§ **PAGE**
───

Skip to main content

Rust-powered filesystem toolkit: fast walk, parallel hashing, bulk copy, file watching, deduplication, content search, directory diff/sync, snapshots, disk usage, and batch rename.

Project description

pyfs-watcher logo

PyPI Python License CI

pyfs_watcher

Rust-powered filesystem toolkit for Python. Fast recursive directory listing, parallel file hashing, bulk copy/move with progress, cross-platform file watching, file deduplication, content search, directory diff/sync, snapshots, disk usage, and batch rename.

Install

pip install pyfs_watcher

From source:

pip install maturin
maturin develop

Usage

Walk directories (parallel, faster than os.walk)

import pyfs_watcher

# Streaming iterator
for entry in pyfs_watcher.walk("/data", file_type="file", glob_pattern="*.py"):
    print(entry.path, entry.file_size)

# Bulk collect (faster when you need all results)

───

§ **DIRECTIVE 1**
From the pyfs_watcher page above, copy the passage starting with "Walk directories (parallel, faster" and going on through "print(entry.path, entry.file_size)".
§ **DIRECTIVE 2**
Put this sentence from the pyfs_watcher page into Spanish: "Rust-powered filesystem toolkit for Python."

§ **DATA SEGMENT**

───

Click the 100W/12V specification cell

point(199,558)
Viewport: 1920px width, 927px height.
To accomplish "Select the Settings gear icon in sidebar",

───

§ **EXERCISE RESPONSE 1**
Walk directories (parallel, faster than os.walk)

import pyfs_watcher

# Streaming iterator
for entry in pyfs_watcher.walk("/data", file_type="file", glob_pattern="*.py"):
    print(entry.path, entry.file_size)

§ **EXERCISE RESPONSE 2**
Kit de herramientas de sistema de archivos para Python, impulsado por Rust.